Oliver Roeder wrote an article on robots and their poker-playing abilities for FiveThirtyEight. His story started in the Mojave Desert with hundreds of strangers. They were all there for around 14 hours and one by one, people left until there was one who’d walk away a millionaire. But what were they doing?
We were playing poker. And unbeknownst to me at the time, a pair of Intel processors on the other side of the country had recently undergone a similar ordeal. At the crescendo of the World Series of Poker in Las Vegas, a pair of computer scientists have announced that they’ve created an artificial intelligence poker player that is stronger than a full table of top human professionals at the most popular form of the game — no-limit Texas Hold ’em.Oliver Roeder
Robots have a long history in games like poker.

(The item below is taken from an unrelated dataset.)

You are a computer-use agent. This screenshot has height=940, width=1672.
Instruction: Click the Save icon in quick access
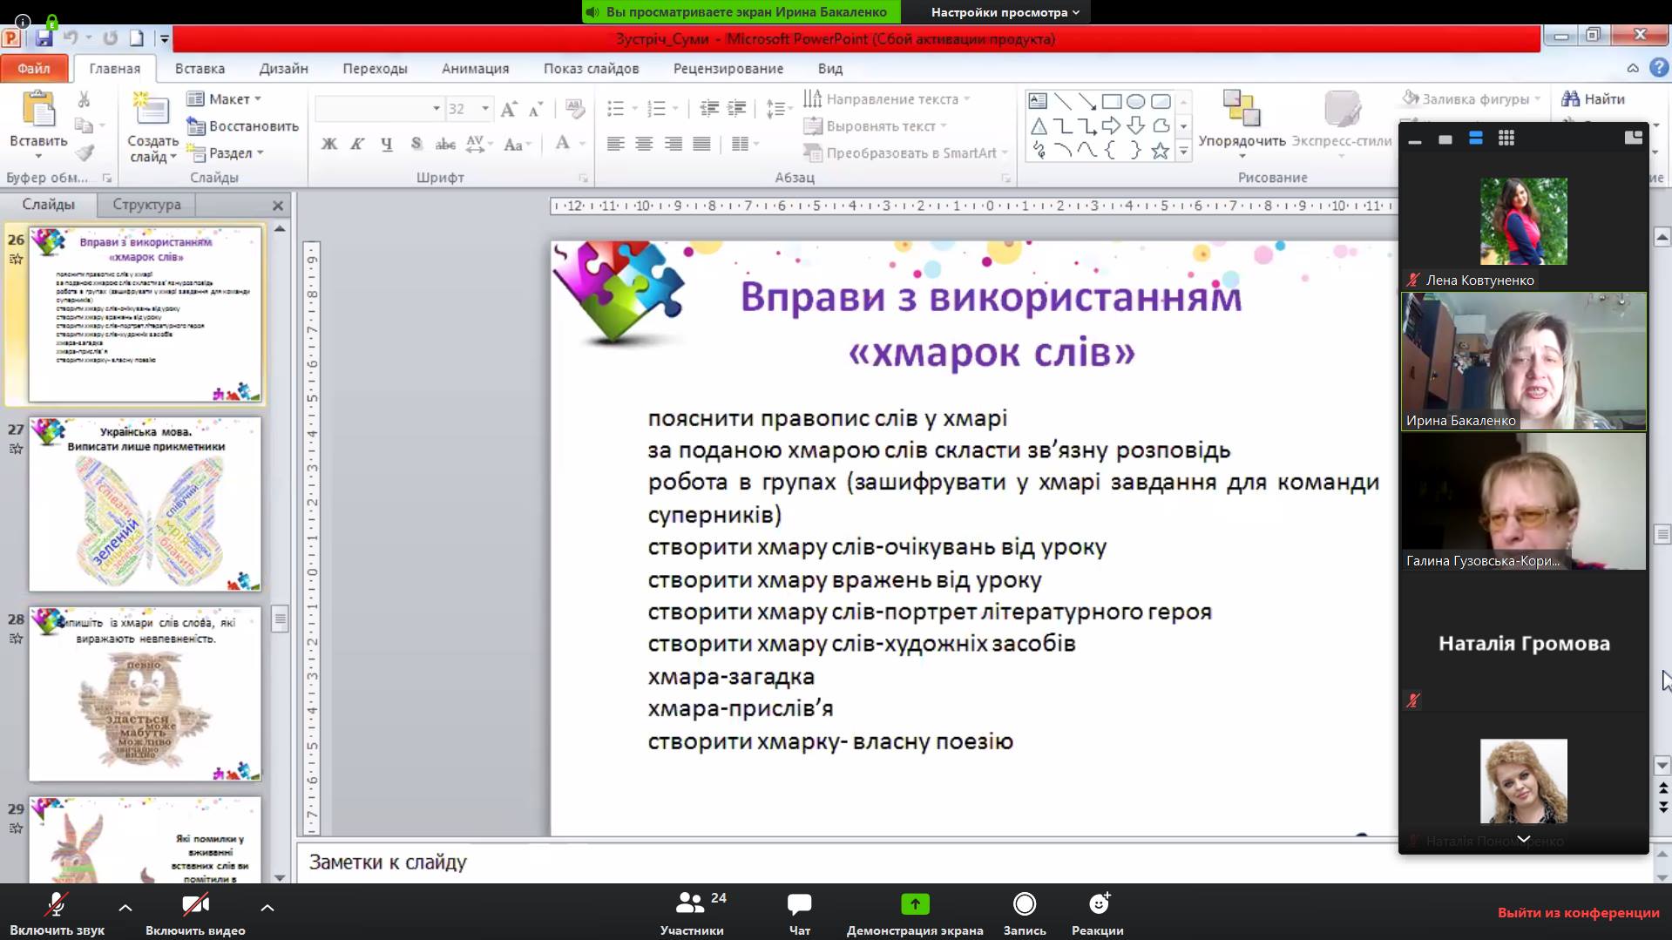44,37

- Rain Man 2.0, named after the Tom Cruise/Dustin Hoffman movie, counts cards using a webcam, “real-time object detection”, and a whole lot of code.
- Swiss firm ABB built a robot capable of playing chess as well as making sushi and pouring beer.
- Well-renowned research unit DeepMind has built computers to beat humans at checkers, chess, Go, and Starcraft
In the case of the fallen poker players in the Mojave Desert, a team involving AI researchers at Carnegie Mellon and Facebook created an AI bot capable of beating some of the top poker players in the world. It’s called Pluribus and learnt everything from machine learning, as a robot does. Then it tried its mettle (ahem) against 5 humans in a game of no-limit Texas Hold’em.
According to Singularity Hub:
One of the most significant breakthroughs is the computational efficiency of the new approach. Learning the blueprint took 8 days on a 64-core server, which works out to 12,400 CPU core hours. In contrast, their previous Libratus system took 15 million core hours to train.
That’s a significant improvement in learning and reduction in resources. A paper by Noam Brown and Tuomas Sandholm details the bot’s exploits. The final sentence is impressive and potentially worrying.
Pluribus’s success shows that despite the lack of known strong theoretical guarantees on performance in multiplayer games, there are large-scale, complex multiplayer imperfect-information settings in which a carefully constructed self-play-with-search algorithm can produce superhuman strategies.
Robots and superhuman strategies don’t mix if you watch enough movies (Terminator springs to mind). There are plenty of positive opportunities with robotics. Let’s hope Pluribus’s prowess can promote that.